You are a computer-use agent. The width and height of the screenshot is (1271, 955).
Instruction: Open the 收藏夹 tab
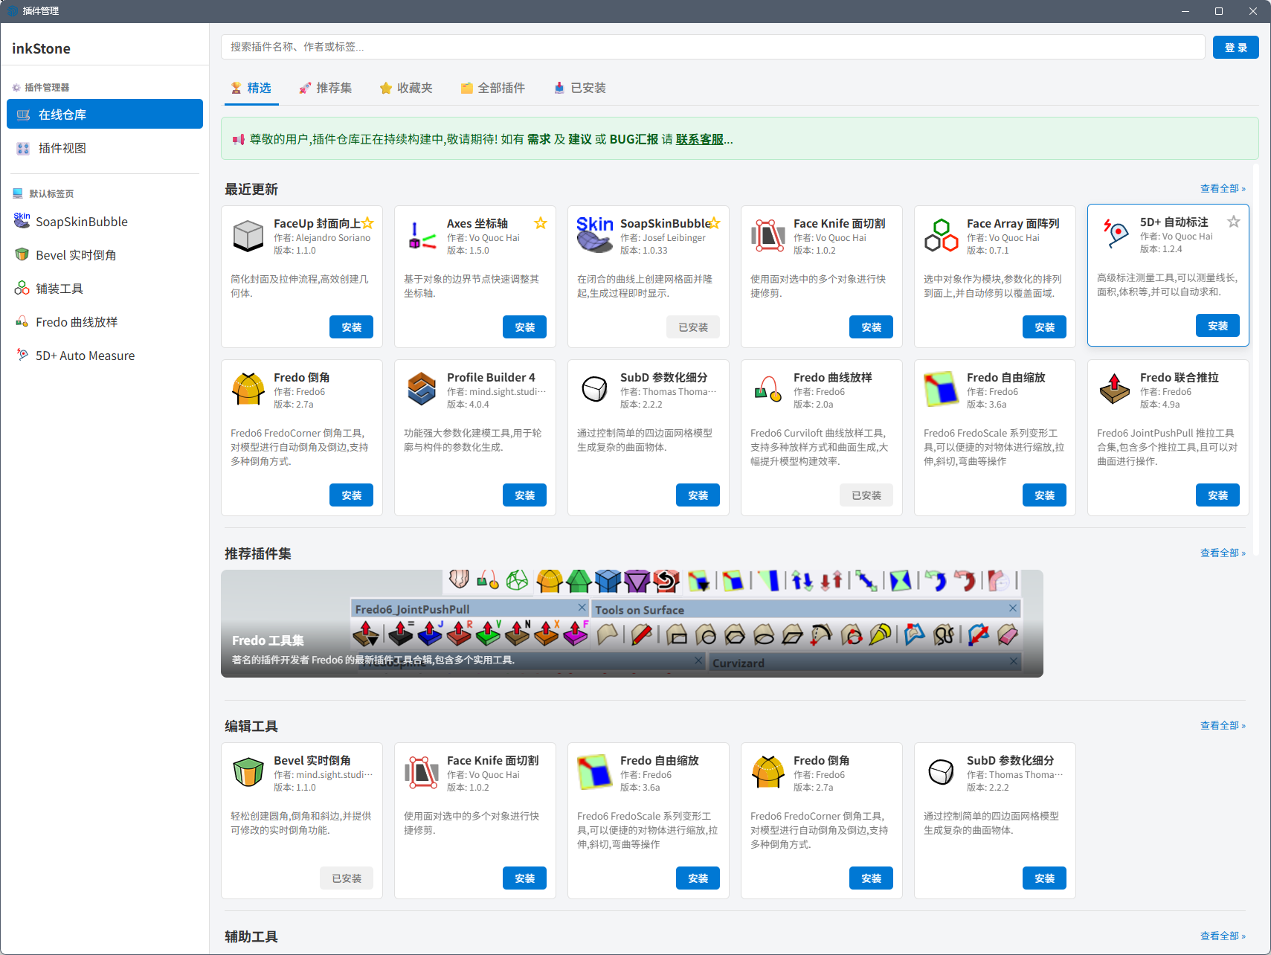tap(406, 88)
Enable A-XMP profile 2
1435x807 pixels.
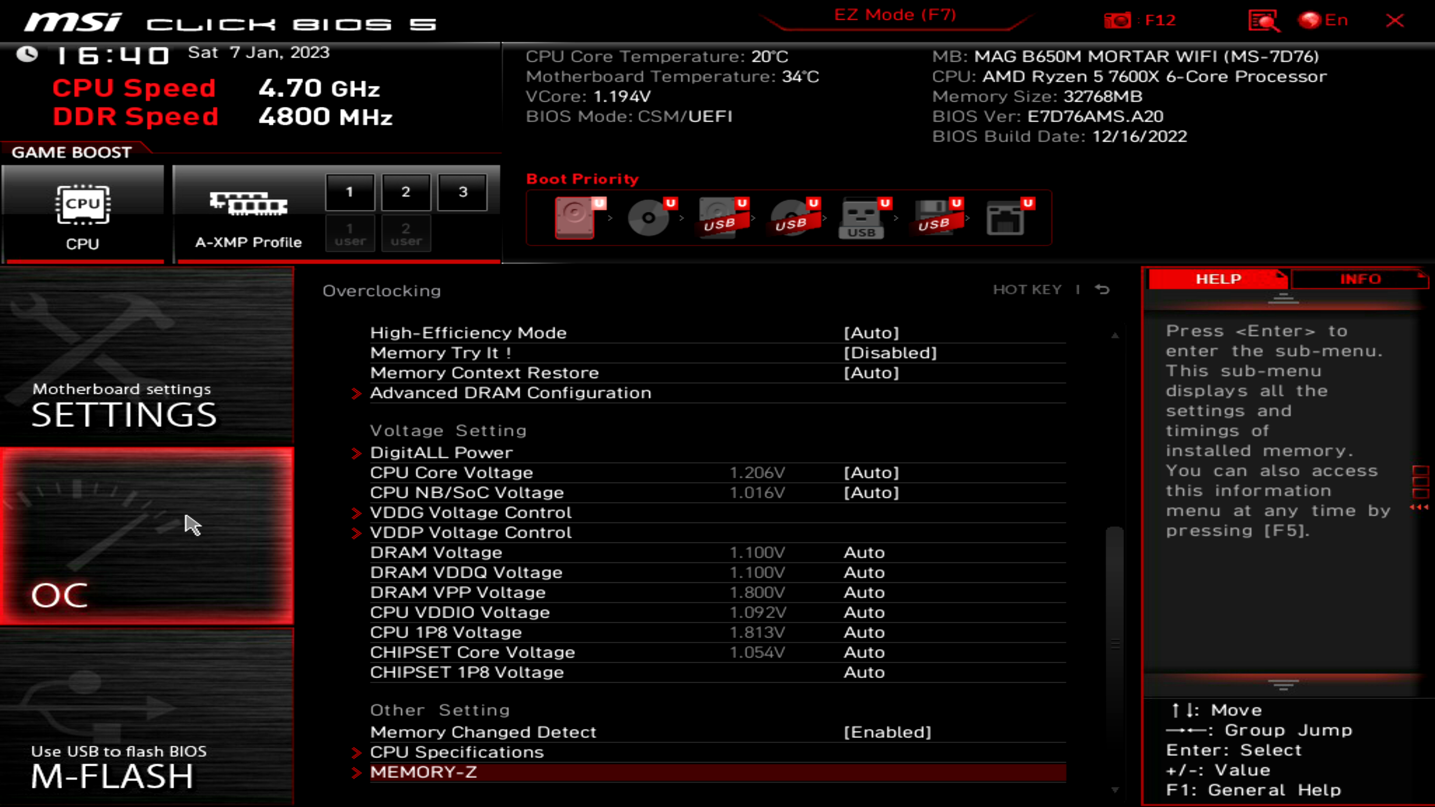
········
TASK:
Exclude the images, then output the data above word for word.

RESPONSE FOR THIS EXERCISE:
You are a computer-use agent. The width and height of the screenshot is (1271, 955).
Instruction: Open the 收藏夹 tab
tap(406, 88)
Enable A-XMP profile 2
1435x807 pixels.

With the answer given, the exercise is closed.